Eigenheimbesitzerinnen und Eigenheimbesitzer, die sich vor dem Winter mit Brennholz eindecken, müssen sich überlegen, wieviel Holz sie benötigen und wo sie dieses lagern. In unseren Beispielen zur Lagerung gehen wir auf die Vorschriften im Kanton Bern ein. Wir empfehlen dir, dich zusätzlich bei deiner kantonalen Gebäudeversicherung zu informieren.
Bis zu 5 m3 Brennholz im Gebäude lagerbar
Innerhalb eines Gebäudes dürfen bis zu 5 m3 Brennholz (Meter und kleiner gespaltenes Holz) gelagert werden. Das gilt auch für Kellerräume oder Carports. Besteht für den Lagerraum ein separater Brandabschnitt, kann dort beliebig viel Holz gelagert werden. Eine Ausnahme betrifft Heizräume, wo eine Obergrenze von 10 m3 gilt, wie den Brandschutzrichtlinien der Vereinigung Kantonaler Feuerversicherungen zu entnehmen ist. Damit keine Brandgefahr besteht, muss das Holz abgeschirmt hinter einer Abschrankung im Abstand von einem Meter vom Feuerungsaggregat entfernt gelagert werden.
Keine Brennholzlagerung in Tiefgaragen und Fluchtwegen
Schwieriger ist die Situation in Mehrfamilienhäusern. So darf Brennholz nicht in Einstellhallen resp. Tiefgaragen (> 600 m2) gelagert werden. Und auch in Treppenhäusern haben brennbare Materialien wie eben Brennholz nichts zu suchen. Treppenhäuser müssen jederzeit frei passierbar und frei von Brandlast sein, weil sie Fluchtwege für die Bewohnerinnen und Bewohner und Zugangswege für Rettungsdienste und Feuerwehr sind.
Brennholz im Keller lagern? Ja, aber…
In Kellern sollte nur Brennholz gelagert werden, welches zuvor bereits an einem anderen Ort gut trocknen konnte. Denn Keller sind in der Regel schlecht durchlüftet und es herrscht eine relativ hohe Luftfeuchtigkeit. Deshalb wird die aus dem Holz entweichende Feuchtigkeit nur schlecht abtransportiert und am Holz selbst wie auch an den Kellerwänden kann Schimmel entstehen.

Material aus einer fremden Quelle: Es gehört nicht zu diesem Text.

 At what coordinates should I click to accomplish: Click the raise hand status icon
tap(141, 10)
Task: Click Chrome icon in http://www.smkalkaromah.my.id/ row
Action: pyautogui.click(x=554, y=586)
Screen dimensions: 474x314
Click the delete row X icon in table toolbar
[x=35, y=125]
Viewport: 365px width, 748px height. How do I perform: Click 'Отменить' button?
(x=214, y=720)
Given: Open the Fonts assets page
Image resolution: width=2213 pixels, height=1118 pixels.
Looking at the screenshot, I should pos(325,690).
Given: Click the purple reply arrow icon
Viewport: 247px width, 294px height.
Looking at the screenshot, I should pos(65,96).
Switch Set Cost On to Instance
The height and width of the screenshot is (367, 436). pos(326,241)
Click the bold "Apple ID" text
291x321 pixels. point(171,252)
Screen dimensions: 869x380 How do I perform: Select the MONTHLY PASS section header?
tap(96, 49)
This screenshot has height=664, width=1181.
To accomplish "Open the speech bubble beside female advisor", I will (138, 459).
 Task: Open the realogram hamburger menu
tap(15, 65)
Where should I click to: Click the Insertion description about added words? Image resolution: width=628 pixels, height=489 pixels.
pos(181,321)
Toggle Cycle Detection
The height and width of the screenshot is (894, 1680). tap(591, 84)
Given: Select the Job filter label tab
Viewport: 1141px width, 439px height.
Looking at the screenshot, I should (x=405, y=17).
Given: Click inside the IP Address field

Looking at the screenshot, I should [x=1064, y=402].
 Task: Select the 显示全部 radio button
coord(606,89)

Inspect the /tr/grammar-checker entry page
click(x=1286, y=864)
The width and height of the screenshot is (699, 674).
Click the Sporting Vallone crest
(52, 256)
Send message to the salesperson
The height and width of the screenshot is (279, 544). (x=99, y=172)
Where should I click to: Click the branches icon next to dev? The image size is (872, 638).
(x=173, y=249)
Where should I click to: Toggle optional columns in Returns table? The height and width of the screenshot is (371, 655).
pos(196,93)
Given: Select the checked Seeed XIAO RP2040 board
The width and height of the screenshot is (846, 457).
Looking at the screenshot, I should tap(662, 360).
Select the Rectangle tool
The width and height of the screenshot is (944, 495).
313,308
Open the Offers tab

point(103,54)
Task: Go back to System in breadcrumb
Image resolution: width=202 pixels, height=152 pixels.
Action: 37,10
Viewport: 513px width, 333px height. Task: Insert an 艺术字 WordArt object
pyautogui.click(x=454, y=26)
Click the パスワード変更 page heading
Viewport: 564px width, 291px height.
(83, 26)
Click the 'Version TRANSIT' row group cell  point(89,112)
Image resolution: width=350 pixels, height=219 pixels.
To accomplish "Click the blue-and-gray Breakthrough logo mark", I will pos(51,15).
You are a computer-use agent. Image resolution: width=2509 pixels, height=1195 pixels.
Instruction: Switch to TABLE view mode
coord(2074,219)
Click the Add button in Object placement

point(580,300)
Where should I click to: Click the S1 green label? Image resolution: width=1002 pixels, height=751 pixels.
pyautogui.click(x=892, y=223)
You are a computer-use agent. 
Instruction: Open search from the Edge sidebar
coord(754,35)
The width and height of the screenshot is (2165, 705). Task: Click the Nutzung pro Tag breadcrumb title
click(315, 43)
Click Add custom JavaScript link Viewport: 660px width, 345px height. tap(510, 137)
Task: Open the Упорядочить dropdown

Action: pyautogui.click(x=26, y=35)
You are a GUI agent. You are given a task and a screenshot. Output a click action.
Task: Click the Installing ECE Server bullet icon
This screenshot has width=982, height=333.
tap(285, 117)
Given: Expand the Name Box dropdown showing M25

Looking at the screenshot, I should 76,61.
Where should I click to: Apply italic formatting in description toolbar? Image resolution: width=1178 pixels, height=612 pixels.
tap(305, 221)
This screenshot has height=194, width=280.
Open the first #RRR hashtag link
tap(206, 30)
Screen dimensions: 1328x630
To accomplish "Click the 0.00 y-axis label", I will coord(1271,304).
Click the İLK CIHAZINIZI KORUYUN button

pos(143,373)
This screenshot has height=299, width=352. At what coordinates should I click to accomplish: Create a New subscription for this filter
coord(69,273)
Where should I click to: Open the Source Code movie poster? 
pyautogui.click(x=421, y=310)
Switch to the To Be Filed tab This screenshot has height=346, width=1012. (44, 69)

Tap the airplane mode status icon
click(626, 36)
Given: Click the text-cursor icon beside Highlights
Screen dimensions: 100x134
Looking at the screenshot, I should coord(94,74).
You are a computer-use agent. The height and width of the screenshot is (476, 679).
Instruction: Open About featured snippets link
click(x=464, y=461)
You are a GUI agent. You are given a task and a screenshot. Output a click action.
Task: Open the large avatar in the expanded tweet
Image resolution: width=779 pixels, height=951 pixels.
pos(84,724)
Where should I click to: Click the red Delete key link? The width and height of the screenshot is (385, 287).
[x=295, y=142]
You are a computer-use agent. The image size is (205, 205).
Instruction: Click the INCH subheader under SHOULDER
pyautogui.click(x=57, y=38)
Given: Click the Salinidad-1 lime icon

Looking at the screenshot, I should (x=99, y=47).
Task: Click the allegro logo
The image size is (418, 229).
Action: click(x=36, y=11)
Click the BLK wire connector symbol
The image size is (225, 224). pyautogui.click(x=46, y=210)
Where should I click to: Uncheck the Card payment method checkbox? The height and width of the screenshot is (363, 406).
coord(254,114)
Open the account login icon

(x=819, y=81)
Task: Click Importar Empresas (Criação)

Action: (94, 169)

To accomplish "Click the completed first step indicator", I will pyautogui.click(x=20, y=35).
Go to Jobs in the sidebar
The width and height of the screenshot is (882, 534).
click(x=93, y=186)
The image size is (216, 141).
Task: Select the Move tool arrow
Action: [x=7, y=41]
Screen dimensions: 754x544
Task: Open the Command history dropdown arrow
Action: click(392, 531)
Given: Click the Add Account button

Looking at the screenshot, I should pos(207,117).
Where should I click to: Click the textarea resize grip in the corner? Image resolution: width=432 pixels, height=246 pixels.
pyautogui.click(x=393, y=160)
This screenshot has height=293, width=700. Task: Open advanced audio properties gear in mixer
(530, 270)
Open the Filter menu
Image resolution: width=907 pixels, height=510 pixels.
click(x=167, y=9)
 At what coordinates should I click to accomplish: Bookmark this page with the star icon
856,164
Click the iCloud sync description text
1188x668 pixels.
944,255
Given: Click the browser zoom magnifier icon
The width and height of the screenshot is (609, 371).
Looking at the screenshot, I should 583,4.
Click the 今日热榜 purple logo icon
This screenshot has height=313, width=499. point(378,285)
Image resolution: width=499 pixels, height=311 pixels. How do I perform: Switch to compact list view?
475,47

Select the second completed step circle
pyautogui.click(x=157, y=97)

Am besten trocknet das Brennholz vor nasser Witterung geschützt im Freien, zum Beispiel
- im Carport
- einem nicht luftdichten Schuppen oder
- mit einem Abstand von ca. 10 cm entlang der Hauswand.
Achte beim Stapeln des Brennholzes im Freien darauf, dass der Untergrund aus Stein ist, oder erstelle aus Kanthölzern selbst eine Aufbaumöglichkeit.
- Lagre das Holz immer mit der Rinde gegen unten.
- Lege die einzelnen Holzscheite nicht zu dicht aneinander, damit das Holz gut trocknen kann.
Da kaltes Holz schlechter brennt, empfehlen wir dir, immer einen Eintagesvorrat an Brennholz mit einem Abstand von mindestens einem Meter oder einer feuerwiderstandsfähigen Abtrennung neben dem Cheminée zu lagern.